Substitution of a mutant α(2a)-adrenergic receptor via “hit and run” gene targeting reveals the role of this subtype in sedative, analgesic, and anesthetic-sparing responses in vivo

Norepinephrine contributes to antinociceptive, sedative, and sympatholytic responses in vivo, and α(2) adrenergic receptor (α(2)AR) agonists are used clinically to mimic these effects. Lack of subtype-specific agonists has prevented elucidation of the role that each α(2)AR subtype (α(2A), α(2B), and α(2C)) plays in these central effects. Here we demonstrate that α(2)AR agonist-elicited sedative, anesthetic-sparing, and analgesic responses are lost in a mouse line expressing a subtly mutated α(2A)AR, D79N α(2A)AR, created by two-step homologous recombination.
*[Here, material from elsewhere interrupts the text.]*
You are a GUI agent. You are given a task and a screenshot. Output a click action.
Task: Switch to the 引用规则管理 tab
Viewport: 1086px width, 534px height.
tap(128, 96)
These functional changes are accompanied by failure of the D79N α(2A)AR to inhibit voltage-gated Ca(2+) currents and spontaneous neuronal firing, a measure of K(+) current activation. These results provide definitive evidence that the α(2A)AR subtype is the primary mediator of clinically important central actions of α(2)AR agonists and suggest that the D79N α(2A)AR mouse may serve as a model for exploring other possible α(2A)AR functions in vivo.